When Hawkins moved back to the United States, he visited his Top 10 list of cities he would be interested in calling home base -- Pittsburgh won, hands down. He was still working for Sony and traveling internationally when he attended a local fundraiser and someone mentioned Point Park. He had attended a production at The Pittsburgh Playhouse, Point Park's performing arts venue, and raved that it was "as good as anything that I've seen in New York."

He heard Point Park had an opening in cinema and digital arts, part of the University's Conservatory of Performing Arts.

"I met with them," Hawkins recalls, "and the next thing I knew I called Sony and told them I'm not going to be able to work for you internationally anymore, and I started teaching."

"Hawkins has a career that gives insight into the business, especially in television," says Nelson Chipman, assistant professor and department chair in cinema and digital arts. "Additionally, he is an individual of boundless energy. … He comes into the department everyday enthused, ready to help students improve their stories, refine their voices as storytellers and writers."

It's that enthusiasm and experience that won over Nick Marro, a senior cinema and digital arts major with a concentration in screenwriting from Rochester, N.Y.

"Rick has tons of industry experience in helping people to shape their stories and he knows the correct ways to give comments on the piece itself, not making you feel little," says Marro. "He lets it stay your piece. You really feel like you both contribute to the new places you might be taking the script."

Marro knows graduates who have sent Hawkins their scripts, "and he's still willing to send notes or occasionally meet with people just to help them improve what they're working on," he says. "If he feels you have something that's really worth pursuing, he's going to help you out."

"I still have quite a few contacts in Hollywood," says Hawkins. "One of the things that I can do to be helpful is to bring in people or have them in class via Skype, to have [students] make contact with other professionals."

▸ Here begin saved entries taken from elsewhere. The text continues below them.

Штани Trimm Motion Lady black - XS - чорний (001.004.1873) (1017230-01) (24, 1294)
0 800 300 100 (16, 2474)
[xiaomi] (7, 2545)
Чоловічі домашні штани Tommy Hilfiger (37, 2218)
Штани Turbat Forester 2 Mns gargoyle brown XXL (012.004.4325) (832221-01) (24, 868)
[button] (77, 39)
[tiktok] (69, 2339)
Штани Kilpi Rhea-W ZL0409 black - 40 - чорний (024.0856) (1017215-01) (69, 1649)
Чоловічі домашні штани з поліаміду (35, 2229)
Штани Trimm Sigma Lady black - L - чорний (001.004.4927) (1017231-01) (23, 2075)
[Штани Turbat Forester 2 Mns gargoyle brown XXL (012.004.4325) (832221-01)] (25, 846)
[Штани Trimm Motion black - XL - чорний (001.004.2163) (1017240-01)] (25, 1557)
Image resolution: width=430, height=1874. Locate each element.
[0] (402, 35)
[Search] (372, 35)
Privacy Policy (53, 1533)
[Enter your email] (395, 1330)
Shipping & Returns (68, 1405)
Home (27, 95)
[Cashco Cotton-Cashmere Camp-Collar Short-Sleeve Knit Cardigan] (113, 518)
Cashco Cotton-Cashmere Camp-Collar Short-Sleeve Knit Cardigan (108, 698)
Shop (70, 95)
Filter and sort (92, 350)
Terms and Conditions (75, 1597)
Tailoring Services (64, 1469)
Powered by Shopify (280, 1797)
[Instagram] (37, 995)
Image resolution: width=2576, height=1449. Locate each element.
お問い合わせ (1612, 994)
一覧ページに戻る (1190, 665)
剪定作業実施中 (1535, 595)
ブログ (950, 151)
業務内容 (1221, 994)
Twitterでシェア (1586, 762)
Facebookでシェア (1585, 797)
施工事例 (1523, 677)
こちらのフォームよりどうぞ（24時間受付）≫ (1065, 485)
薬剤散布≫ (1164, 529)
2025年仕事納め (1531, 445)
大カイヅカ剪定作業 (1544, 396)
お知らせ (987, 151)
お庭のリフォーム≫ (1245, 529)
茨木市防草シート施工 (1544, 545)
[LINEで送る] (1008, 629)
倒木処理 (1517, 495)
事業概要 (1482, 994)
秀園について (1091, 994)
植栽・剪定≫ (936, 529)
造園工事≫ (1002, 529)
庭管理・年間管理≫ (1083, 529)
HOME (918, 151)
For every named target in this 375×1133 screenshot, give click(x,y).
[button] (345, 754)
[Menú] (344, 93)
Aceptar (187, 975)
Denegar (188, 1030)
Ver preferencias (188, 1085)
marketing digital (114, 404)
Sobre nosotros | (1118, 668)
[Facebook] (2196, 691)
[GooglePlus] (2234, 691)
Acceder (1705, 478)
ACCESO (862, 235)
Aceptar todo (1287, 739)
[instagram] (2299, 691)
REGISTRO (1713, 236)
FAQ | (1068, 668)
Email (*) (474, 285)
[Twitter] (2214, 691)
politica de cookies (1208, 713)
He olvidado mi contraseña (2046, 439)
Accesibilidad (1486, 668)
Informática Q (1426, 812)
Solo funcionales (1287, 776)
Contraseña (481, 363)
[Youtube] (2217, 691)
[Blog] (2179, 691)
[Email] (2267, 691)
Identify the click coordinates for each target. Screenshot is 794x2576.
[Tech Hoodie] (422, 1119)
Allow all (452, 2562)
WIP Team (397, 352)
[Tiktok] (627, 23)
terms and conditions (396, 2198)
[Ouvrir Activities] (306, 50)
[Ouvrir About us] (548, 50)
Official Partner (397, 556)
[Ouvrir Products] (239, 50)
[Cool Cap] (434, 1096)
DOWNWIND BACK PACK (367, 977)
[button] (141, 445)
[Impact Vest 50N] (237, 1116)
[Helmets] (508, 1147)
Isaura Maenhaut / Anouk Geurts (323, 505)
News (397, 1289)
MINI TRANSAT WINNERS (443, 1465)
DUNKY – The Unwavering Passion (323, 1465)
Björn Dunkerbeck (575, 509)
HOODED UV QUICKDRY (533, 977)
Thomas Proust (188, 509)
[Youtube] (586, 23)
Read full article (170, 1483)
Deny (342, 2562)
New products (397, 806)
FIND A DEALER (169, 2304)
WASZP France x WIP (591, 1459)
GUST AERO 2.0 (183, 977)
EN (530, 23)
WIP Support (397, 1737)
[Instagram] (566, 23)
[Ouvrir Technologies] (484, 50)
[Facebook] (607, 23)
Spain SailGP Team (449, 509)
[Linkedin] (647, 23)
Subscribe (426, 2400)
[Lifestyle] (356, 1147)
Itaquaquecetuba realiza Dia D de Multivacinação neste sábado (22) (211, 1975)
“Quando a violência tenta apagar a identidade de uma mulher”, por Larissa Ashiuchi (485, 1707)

Dana Gasperine, a junior transfer student who took Intermediate Screenwriting in Spring 2010, is grateful for the insights Hawkins provides about the business of being a screenwriter.

"Rick does his best to help you know what to do with your script after you're done writing it. He teaches us how to pitch a script - something that you wouldn't expect to learn in a screenwriting class - before we go and write it."

Hawkins continues to write as well.

"I just recently created and sold an original series to Russian television. It's a science fiction-romantic comedy called "Venus Bound" about an alien life force sent to study human beings." The alien accidentally crashes into a flower shop and inhabits a Venus flytrap instead of a human being. He befriends, and falls in love with, the young widow who works there, and the story goes from there.

"I'm the head writer, and I will be writing all the storylines for all 60 episodes," Hawkins explains. He's hoping to go to Russia in summer 2011 to help put the production together.

Hawkins says that he "was born under a lucky star. I have just had a blessed life and I appreciate every second of it."